Sarah acquiesça fermement. « Nous aurons des candidats dans quatre cents courses en novembre. Des conseils scolaires au Sénat. »

« Les élites n'abandonneront pas le pouvoir facilement », avertit un autre dirigeant.

L'expression de Sarah se durcit. « Ils n'auront pas à l'abandonner. Nous allons simplement le prendre, vote par vote, bureau par bureau. »

Ce qu'elle ne dit pas, c'est ce que beaucoup pensaient : si les moyens électoraux échouaient, d'autres options restaient. Le contrat social était déjà gravement effiloché. Le rompre complètement ne semblait plus impensable.


TOKYO, JAPON - 30 SEPTEMBRE 2028

Li Wei était assis nerveusement dans la salle d'attente de la Commission militaire centrale. Après être devenu PDG de NewEast Technologies, il avait été convoqué à cette réunion inattendue sans aucune explication.

Un jeune officier apparut. « Ils sont prêts pour vous, M. Li. »
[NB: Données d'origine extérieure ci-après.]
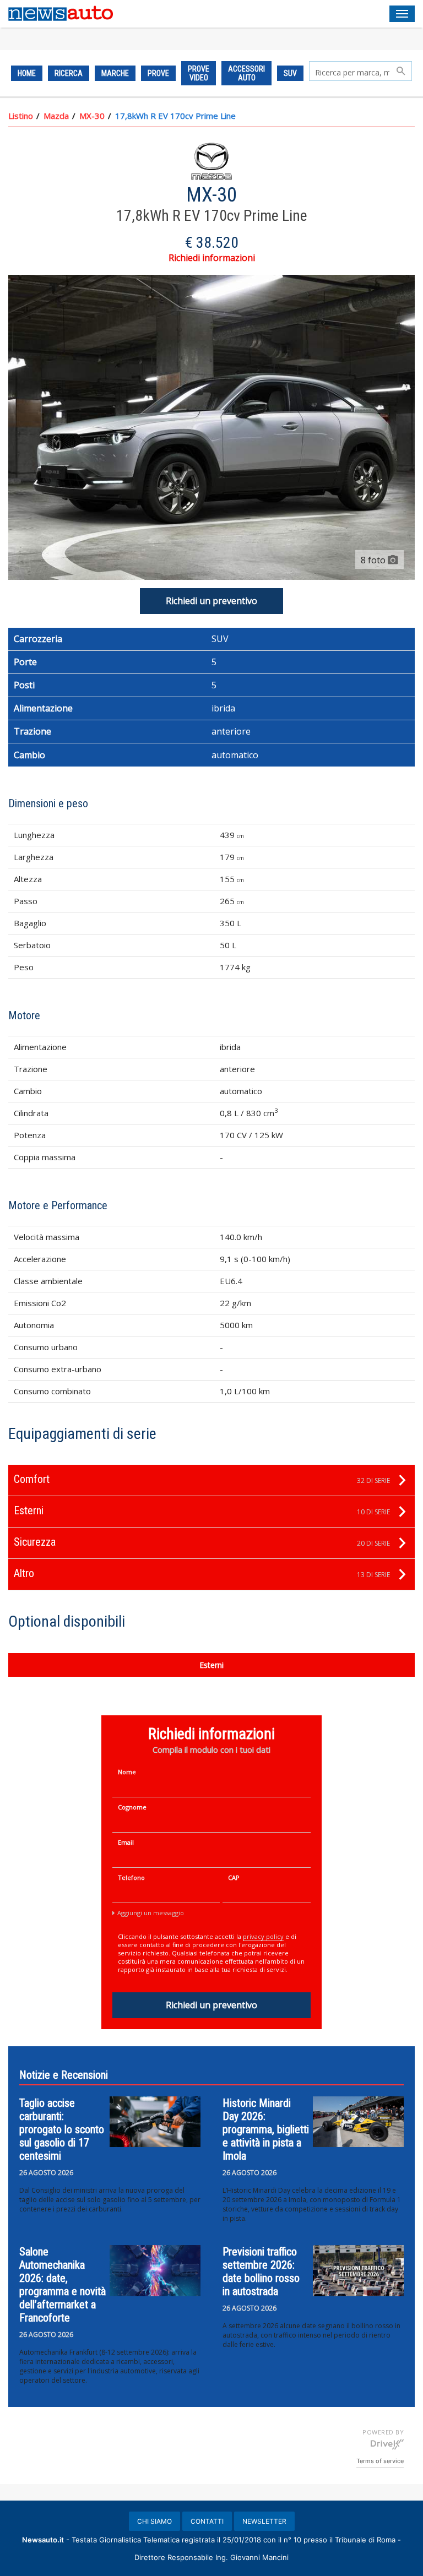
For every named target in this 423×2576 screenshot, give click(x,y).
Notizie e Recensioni (63, 2075)
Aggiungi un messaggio (150, 1913)
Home (27, 73)
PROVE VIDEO (198, 73)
Dans la salle de conférence, Wei se retrouva face à des hauts dirigeants militaires et politiques. De grandes cartes couvraient les murs, montrant la mer de Chine méridionale et le détroit de Taïwan.
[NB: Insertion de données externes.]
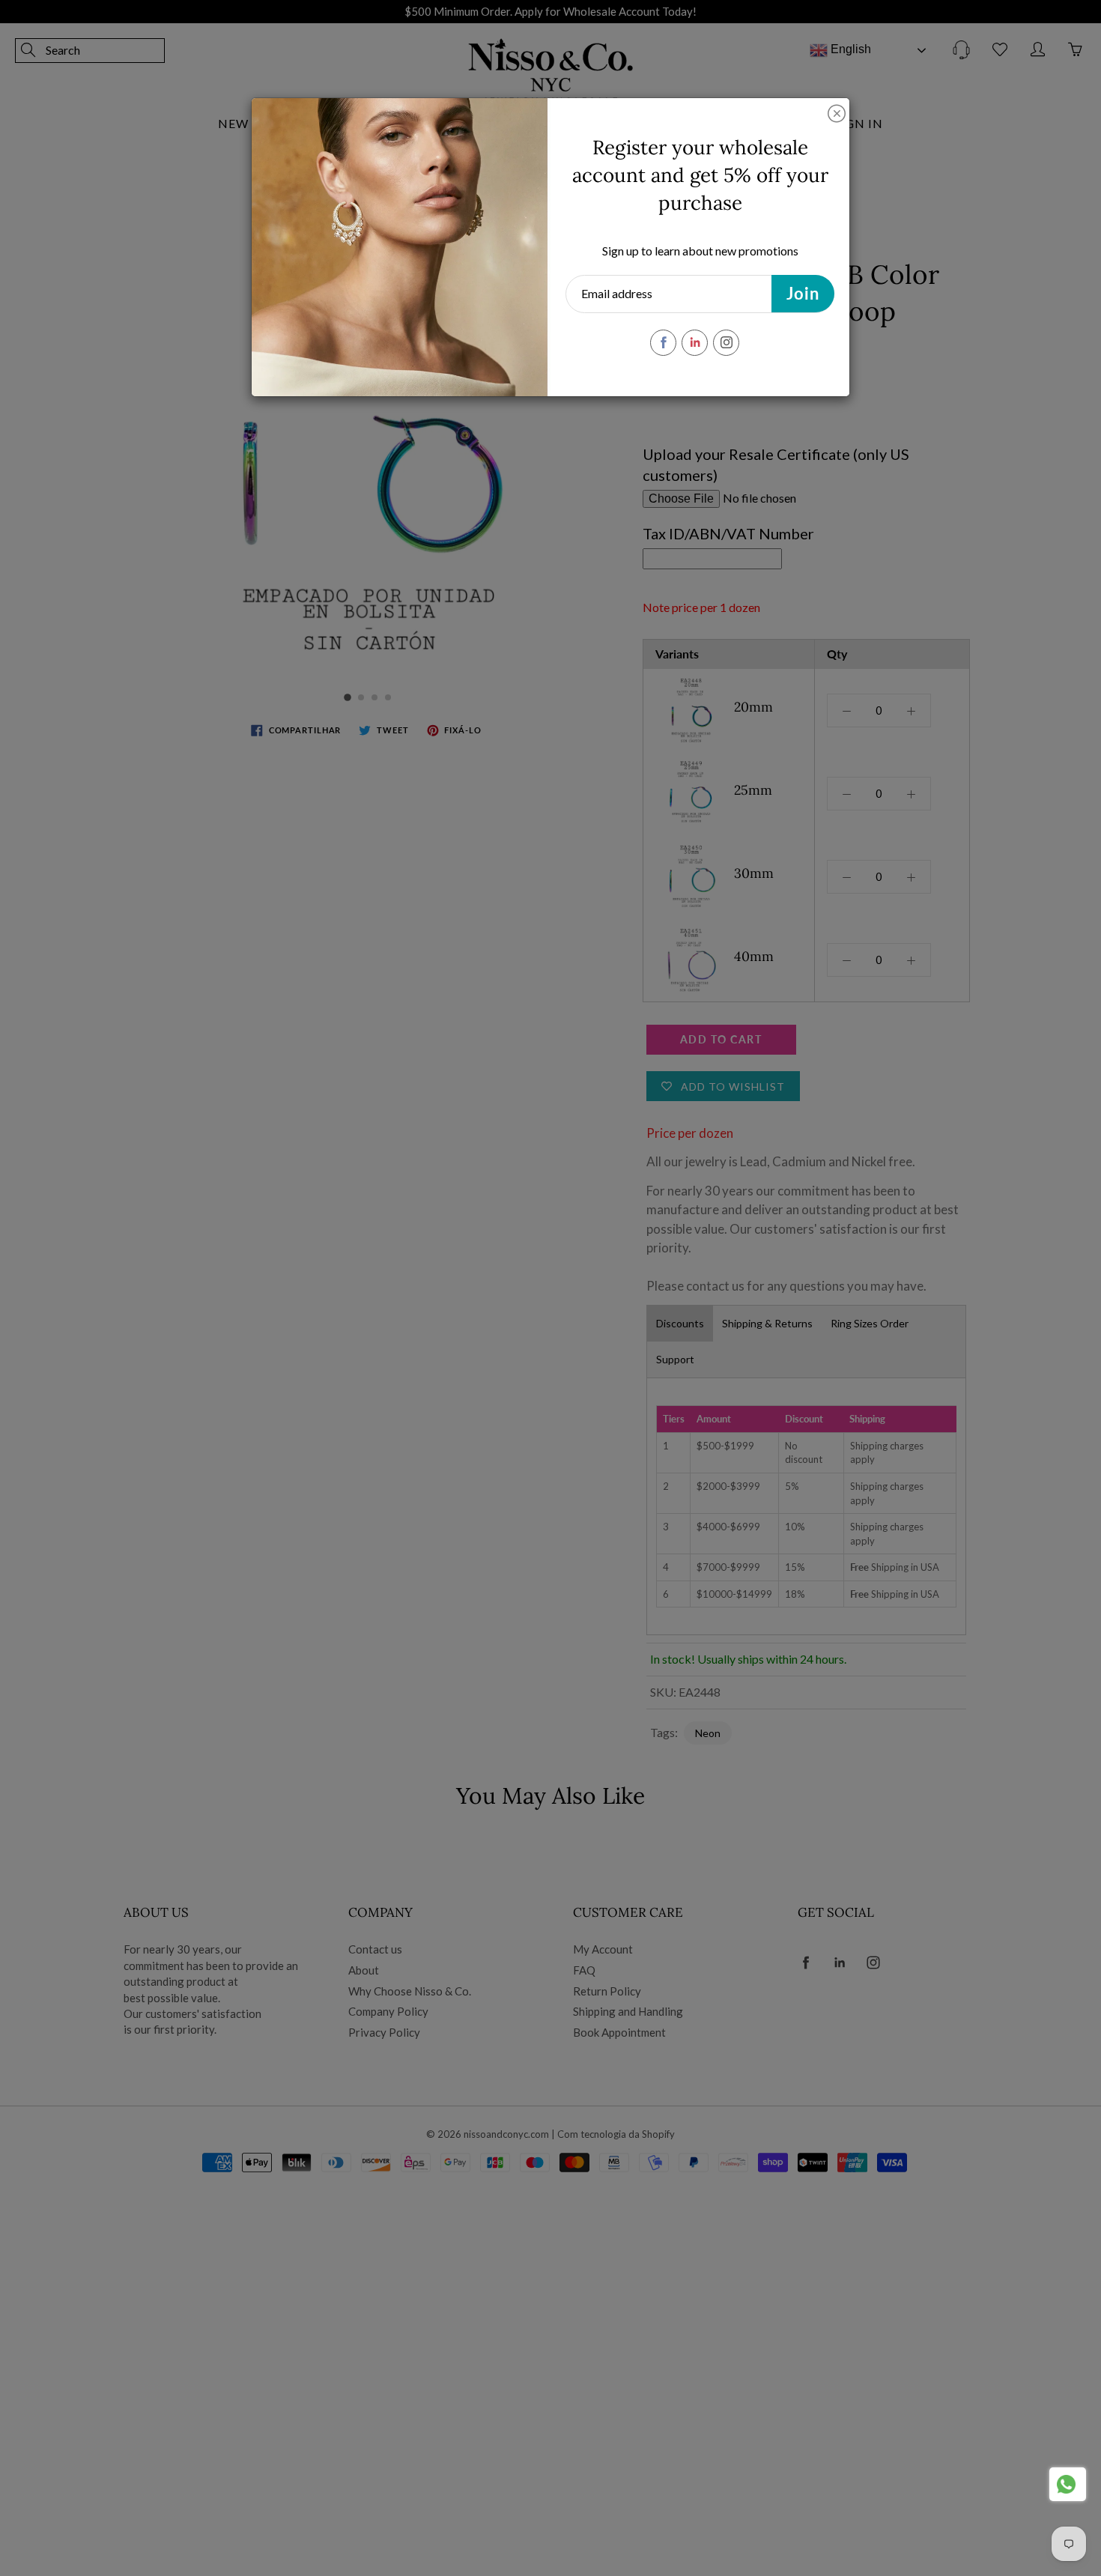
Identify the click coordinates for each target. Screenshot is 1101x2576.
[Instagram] (726, 343)
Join (802, 293)
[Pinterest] (695, 343)
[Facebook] (663, 343)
« M. Li », commença le général principal, « votre entreprise a été sélectionnée pour un projet spécial d'intégration économico-militaire. Fabrication prioritaire pour les systèmes stratégiques. »

Wei acquiesça prudemment, reconnaissant que ce n'était pas une demande mais une instruction.
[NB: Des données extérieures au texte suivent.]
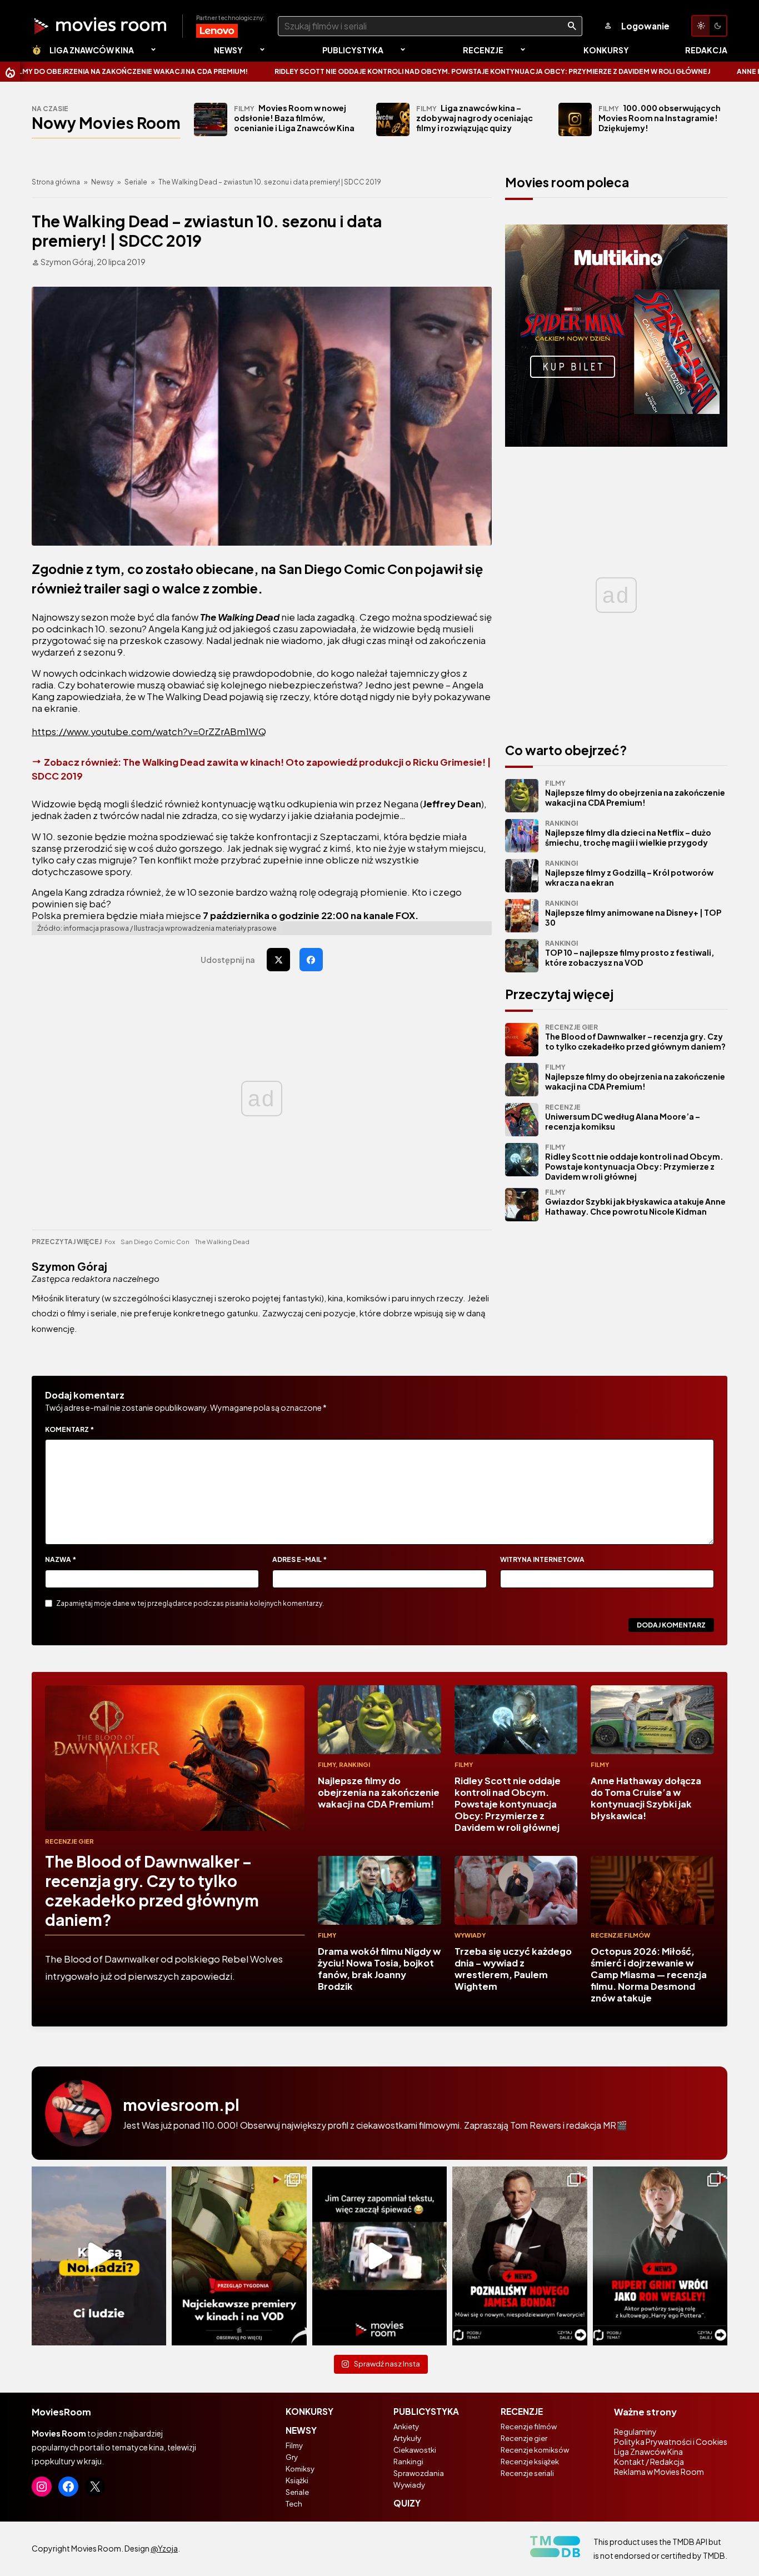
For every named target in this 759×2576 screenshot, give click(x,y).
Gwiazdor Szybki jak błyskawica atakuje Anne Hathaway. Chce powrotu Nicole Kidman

Plus tard, parlant en privé avec un vieil ami de l'université travaillant maintenant au gouvernement, Wei chercha un contexte.

« La situation interne nécessite une focalisation externe », expliqua prudemment son ami. « Les conditions économiques restent... difficiles. »

« Nous créons donc des ennemis extérieurs pour unifier le peuple », conclut Wei.

Son ami ne répondit pas directement. « La direction estime que les politiques d'endiguement occidentales menacent le développement légitime de la Chine. Une réponse plus affirmée est devenue nécessaire. »

Wei pensa à son fils, approchant l'âge militaire. À l'éducation de plus en plus nationaliste dans les écoles. À la préparation progressive du public à un conflit potentiel.

« À quel point sommes-nous proches du bord ? » demanda-t-il doucement.

La réponse de son ami était à peine audible. « Plus proches que quiconque ne l'admettra. »


BRUXELLES, BELGIQUE - 15 DÉCEMBRE 2028

La Commissaire européenne au commerce, Elise Dubois, se fraya un chemin à travers les décombres du siège de la Commission européenne. L'attentat à la bombe — revendiqué par le Front européen pour la souveraineté, un groupe antiglobaliste radical — avait tué douze personnes.

« Troisième attaque ce mois-ci », nota son chef de la sécurité. « Pas seulement ici. Paris. Francfort. Milan. »

Elise contempla les dégâts avec le cœur lourd. « Ils nous blâment pour le déclin économique. Pour la perte de souveraineté au profit des intérêts des entreprises, puis des impératifs régionaux. »

« L'extrémisme se nourrit du désespoir », observa son chef de la sécurité.

Plus tard, lors d'une réunion avec la commission d'urgence dans un établissement sécurisé, Elise écouta les responsables du renseignement exposer les menaces croissantes.

« L'extrémisme interne fusionne avec les opérations d'influence externes », expliqua le directeur du renseignement. « Les puissances étrangères exploitent et amplifient nos divisions. »

« Quelles puissances ? » demanda un commissaire.